I then tried resuming the previous deploy with:
cchq monolith deploy --resume=2024-07-09_05.02
and got this error: failed: [10.2.0.4] (item=migrate_multi --noinput) => {"ansible_loop_var": "item" - Pastebin.com
That seems to indicate it can't continue because changelog 0080 has not been applied if I'm reading it correctly? I definitely ran 0080 and tried again to be sure and got the same output as before. I then tried resuming the failed deploy again but got the previous error about needing to do changelog 0080 first.

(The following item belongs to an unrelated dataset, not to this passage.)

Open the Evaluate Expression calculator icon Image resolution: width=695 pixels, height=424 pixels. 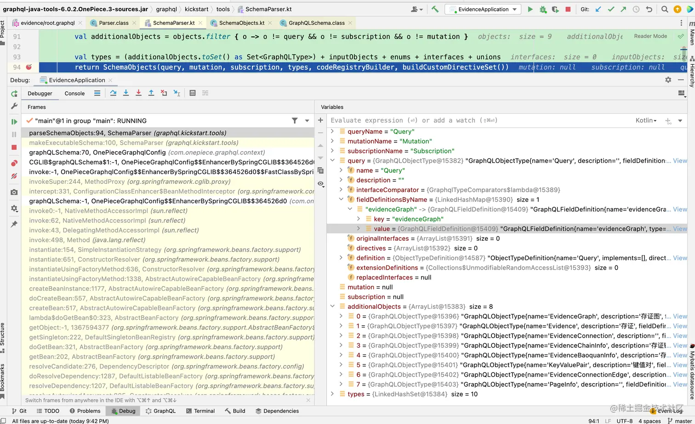pyautogui.click(x=193, y=93)
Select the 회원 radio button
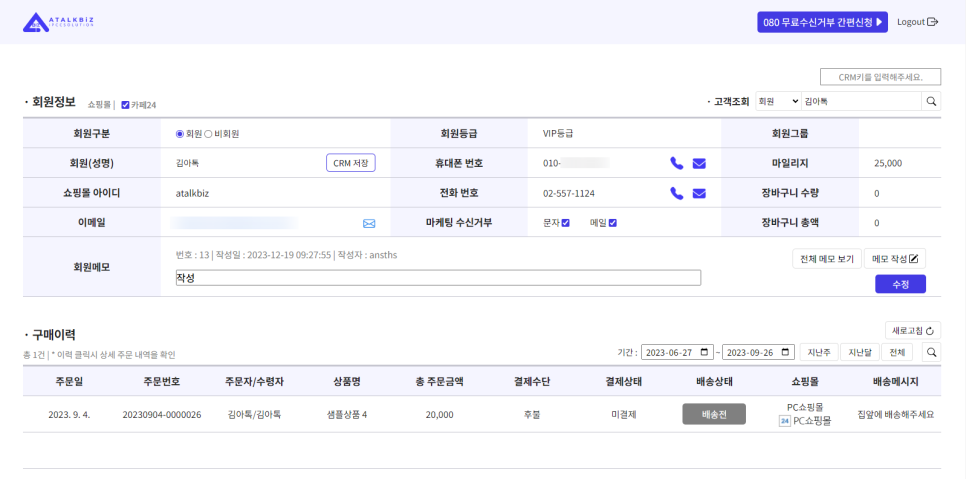Viewport: 966px width, 479px height. tap(180, 133)
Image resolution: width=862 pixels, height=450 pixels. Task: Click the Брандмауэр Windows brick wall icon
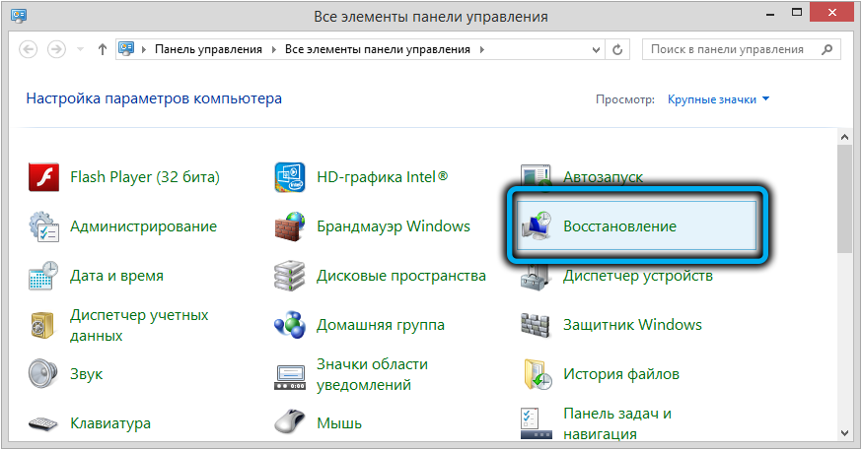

This part of the error seemed relevant:
raise FieldError(", "django.core.exceptions.FieldError: Cannot resolve keyword 'location' into field.
Choices are: assigned_locations, asyncsignuprequest, custom_user_data, domain, email, email_status, invited_by, invited_on, is_accepted, primary_location, primary_location_id, profile, profile_id, program, role, supply_point, tableau_group_ids, tableau_role, uuid"],`
Any assistance would be greatly appreciated!